2020 Jesuit Festival on hold
The priest disclosed that this year’s edition, which organisers wanted to be loud, was planned to celebrate Nigeria’s 60th Independence anniversary.
With this, the school will be denying the students and parents, the various theatrics they looked forward to.
Explaining the import of the festival in a virtual chat, the Catholic priest disclosed that the festival started in 2018 with the aim of celebrating Nigerian culture, honour the nation, as well as strengthening hope and faith of future leaders.
The school administrator revealed that the yearly fiesta is an avenue for students, staff, parents and friends of the school to gather to celebrate arts, dance, music, drama and entertainment.
Using Abraham Lincon’s axiom of ‘this nation, under God, shall have a new birth of freedom — and that government of the people, by the people, for the people, shall not perish from the earth,’ shed light on the importance of the festival.
He said the fiesta allows everyone to dance for freedom and also for the nation’s independence, despite current challenges facing the nation.
“There is emotional power in aesthetics and beauty, and God has endowed the Magi (students) of St. Francis with different talents, ” he said.
Muoneme disclosed that part of the blueprint of Jesuit education is a holistic formation of the learner, adding that Jesuits were interested in developing students in all realms: intellectual, character, spiritual and in humanities — theatre arts, music, visual arts and dance.
He disclosed that the first edition of the event in 2018 featured a drama piece, titled, A Parliament of Vultures, by Professor Emeka Nwabueze, while the second edition, last year, saw Ola Rotimi’s Ovonramwen Nogbaisi being performed.

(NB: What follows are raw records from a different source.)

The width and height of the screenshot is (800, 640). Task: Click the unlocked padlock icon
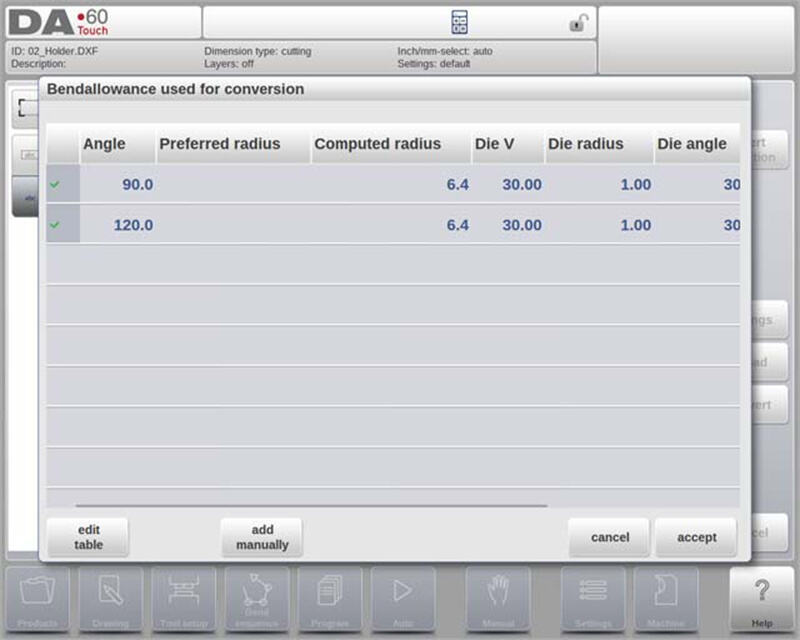pyautogui.click(x=578, y=23)
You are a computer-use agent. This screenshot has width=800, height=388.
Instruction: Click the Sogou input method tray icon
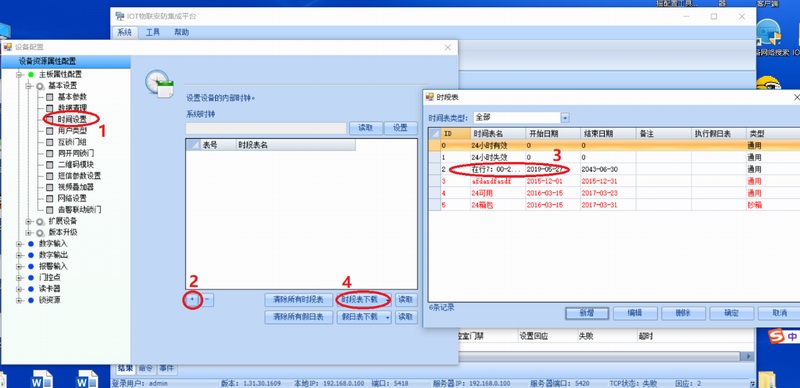tap(777, 336)
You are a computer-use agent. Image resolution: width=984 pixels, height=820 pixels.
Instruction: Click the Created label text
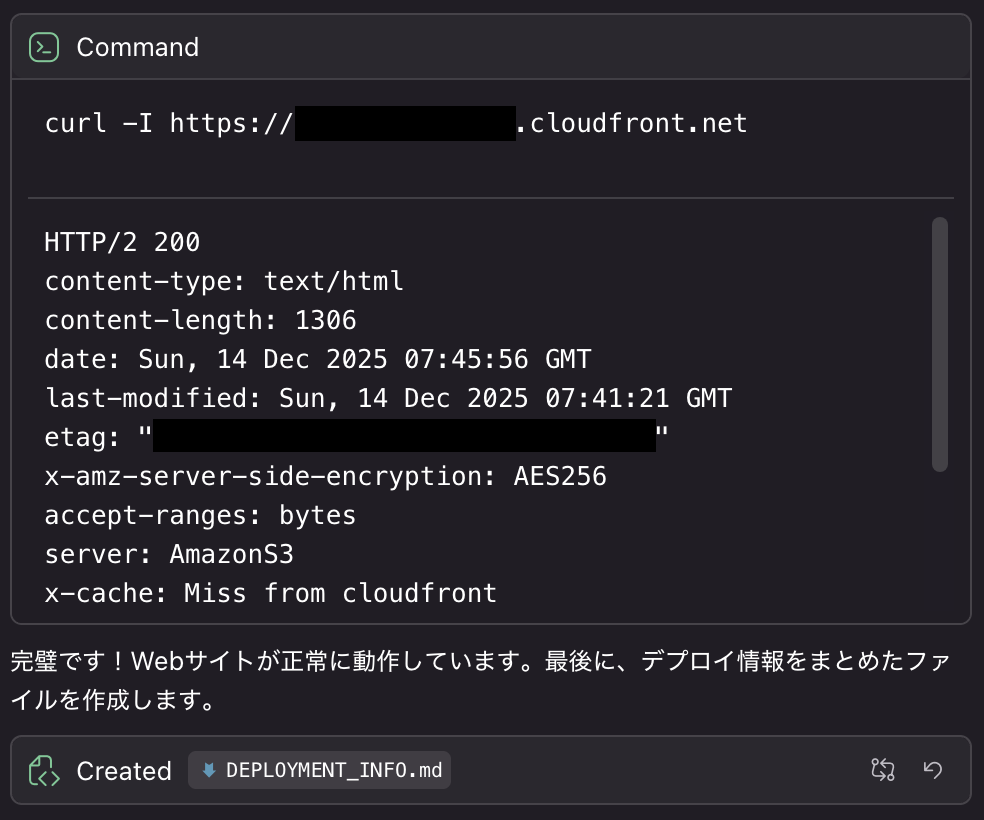(x=124, y=771)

“Our shadows hove around us like they did for the Oba of Benin City and like they did for the British Empire. Land is sacred to Africans, and no one wants to be stripped of his or her land,” he contended.
He noted that the yearly festival has become red-letter day for the Jesuit-Catholic College of Lagos.
However, in a bid to adapt to the changing circumstances and constantly evolving Jesuit education in Nigeria, Muoneme said the school would start running a summer online programme, stressing that technology would be used to prepare interested Nigerian students for the next academic year — consequently giving them a head start.